POLÃTICA
10 de junio de 2026
Al igual que su esposa Adorni se suma al régimen de “Inocencia Fiscal” para tratar de zafar
Tras conocerse que su esposa Bettina Angeletti había adherido al sistema de regularización tributaria, ahora se confirmó que el propio jefe de Gabinete solicitó ingresar al Régimen Simplificado de Ganancias previsto en la Ley de Inocencia Fiscal. La decisión vuelve a poner bajo la lupa la situación patrimonial del entorno más cercano al presidente Javier Milei.
La situación patrimonial del jefe de Gabinete, Manuel Adorni, sumó un nuevo capítulo este miércoles luego de que trascendiera que el funcionario solicitó formalmente incorporarse al Régimen Simplificado del Impuesto a las Ganancias creado por la denominada Ley de Inocencia Fiscal. El trámite fue presentado ante la Agencia de Recaudación y Control Aduanero (ARCA), apenas días después de que se conociera una decisión similar adoptada por su esposa, Bettina Angeletti.
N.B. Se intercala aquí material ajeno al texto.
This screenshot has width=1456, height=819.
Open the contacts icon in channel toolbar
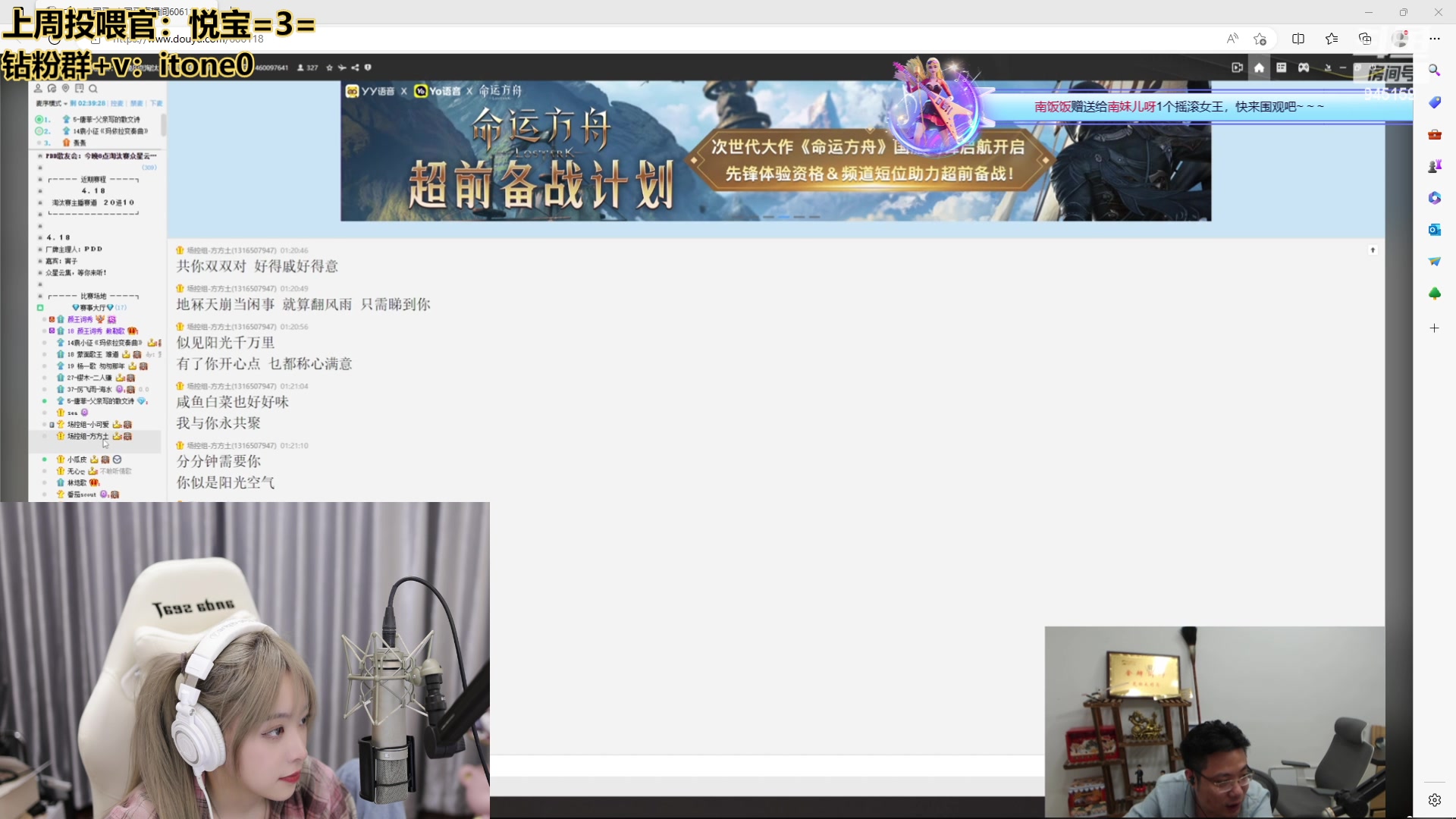(39, 89)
La novedad adquiere especial relevancia porque ocurre en un contexto de fuerte expectativa por la presentación de la declaración jurada patrimonial de Adorni ante la Oficina Anticorrupción, una documentación que el Gobierno prometió difundir en las próximas semanas y que es observada con atención tanto por la oposición como por sectores de la propia coalición oficialista.
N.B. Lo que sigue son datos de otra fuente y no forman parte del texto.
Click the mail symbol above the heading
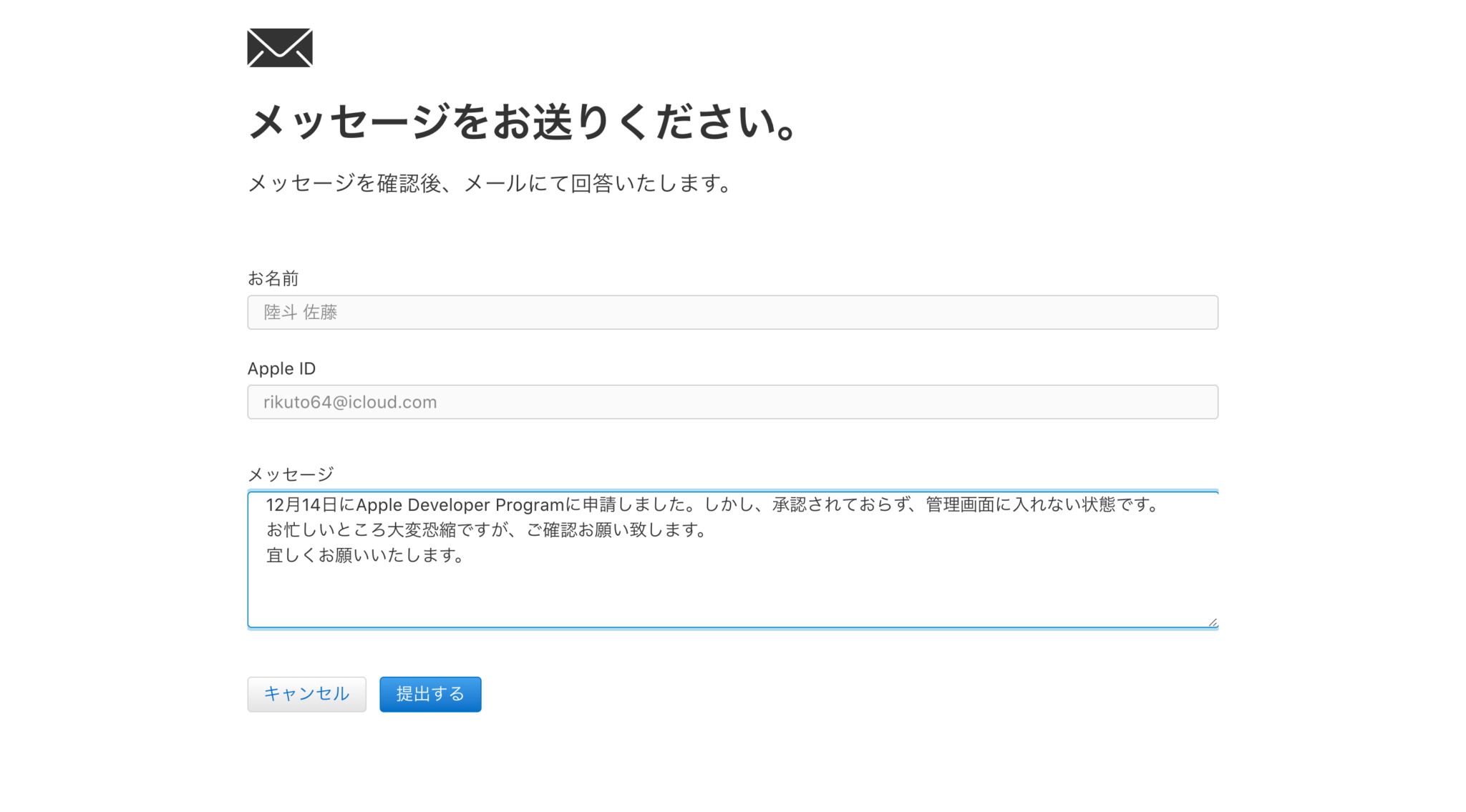1466x812 pixels. pos(279,48)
Qué es el régimen al que ingresó Adorni
La Ley de Inocencia Fiscal fue impulsada por el Gobierno nacional como una reforma destinada a simplificar la relación entre los contribuyentes y el Estado. Entre sus principales herramientas figura el Régimen Simplificado de Ganancias, que permite realizar declaraciones tributarias con menor carga informativa y reduce la obligación de informar determinadas variaciones patrimoniales bajo parámetros previamente establecidos por ARCA.
La reglamentación oficial sostiene que el sistema no constituye un blanqueo tradicional ni una amnistía fiscal, sino una modalidad simplificada de declaración para contribuyentes que cumplan determinadas condiciones.
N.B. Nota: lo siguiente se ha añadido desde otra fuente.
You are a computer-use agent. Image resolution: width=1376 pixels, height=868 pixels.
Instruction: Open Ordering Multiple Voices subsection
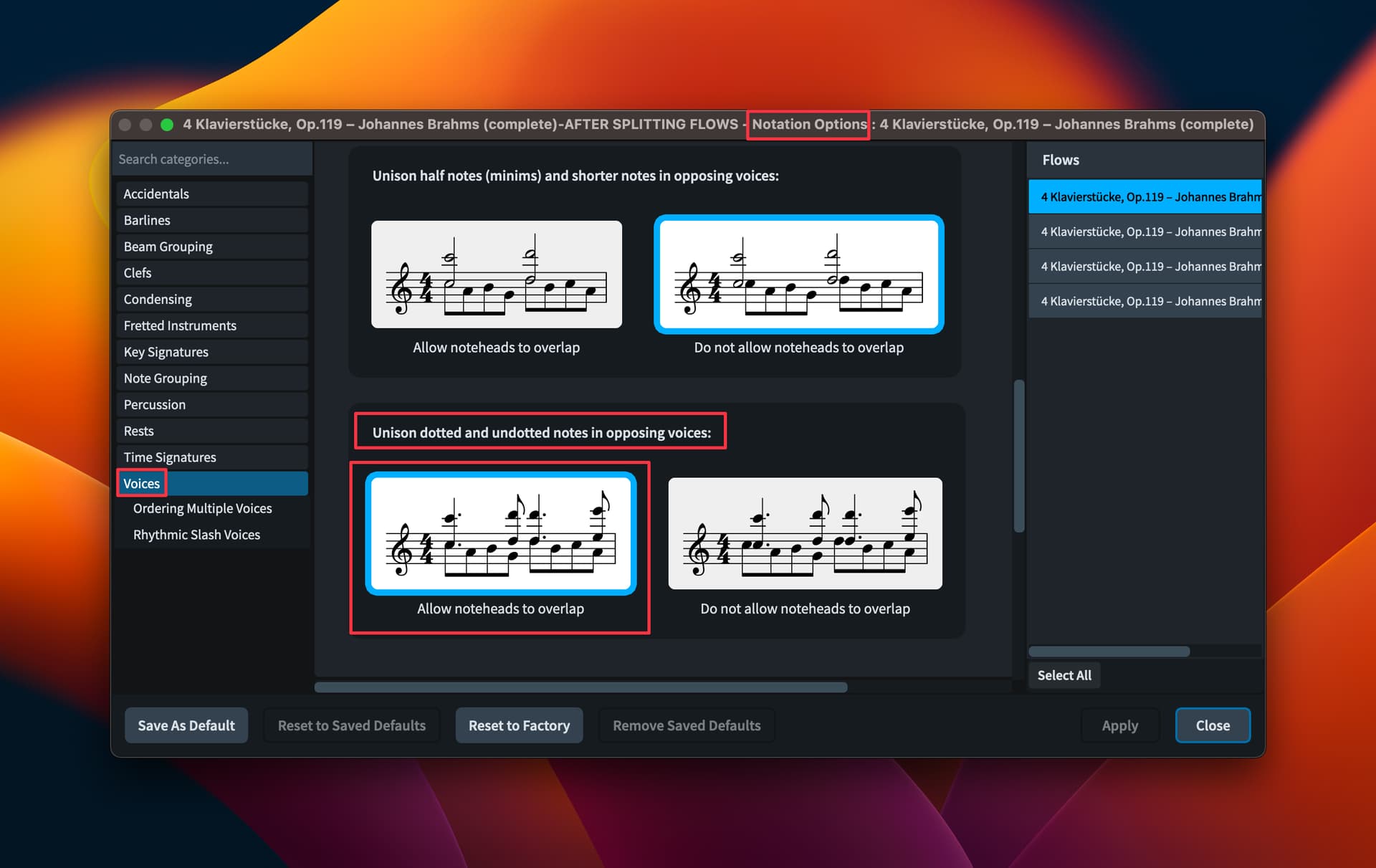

Sin embargo, especialistas tributarios remarcan que el nuevo esquema modifica sustancialmente los mecanismos tradicionales de fiscalización patrimonial y reduce parte de la información que históricamente era requerida en las declaraciones juradas del impuesto.
El debate político y ético
Aunque la adhesión al régimen es completamente legal, la controversia surge por la condición de quienes lo utilizan.
En menos de dos semanas se conoció que tanto Bettina Angeletti como Manuel Adorni decidieron acogerse al mismo sistema impulsado por el gobierno del que forman parte. La coincidencia temporal despertó cuestionamientos políticos debido a que ambos movimientos ocurrieron mientras continúa la expectativa pública sobre la evolución patrimonial del entorno familiar del jefe de Gabinete.
Diversos sectores opositores sostienen que el problema no pasa exclusivamente por la legalidad de la herramienta sino por el mensaje institucional que transmite. El cuestionamiento central apunta a si resulta conveniente que altos funcionarios o sus familiares directos utilicen mecanismos de regularización o simplificación tributaria creados por la misma administración en la que ejercen funciones.
La declaración jurada que todos esperan
El Gobierno confirmó en los últimos días que Adorni presentará su declaración jurada patrimonial antes de mediados de junio. La documentación será clave para despejar dudas sobre la composición de sus bienes, ingresos y evolución económica desde su ingreso a la administración nacional.
Hasta el momento no existe ninguna resolución judicial que determine irregularidades patrimoniales por parte del funcionario. Sin embargo, la demora en la presentación de la documentación y la decisión de adherir al nuevo régimen tributario alimentaron el debate político y mediático sobre los estándares de transparencia que debería exhibir la máxima conducción del Estado.
La situación también coloca al Gobierno frente a una discusión incómoda. La administración de Javier Milei llegó al poder con un discurso centrado en la transparencia, la reducción de privilegios y la crítica permanente a las prácticas de la dirigencia tradicional. Por eso, cada movimiento vinculado a la situación patrimonial de sus principales funcionarios adquiere una repercusión que trasciende lo estrictamente tributario.
Mientras tanto, todas las miradas siguen puestas en la presentación patrimonial del jefe de Gabinete. Allí podría encontrarse la información necesaria para cerrar las dudas que sobrevuelan el caso o, por el contrario, abrir una nueva etapa de interrogantes sobre el patrimonio del círculo más cercano al poder libertario.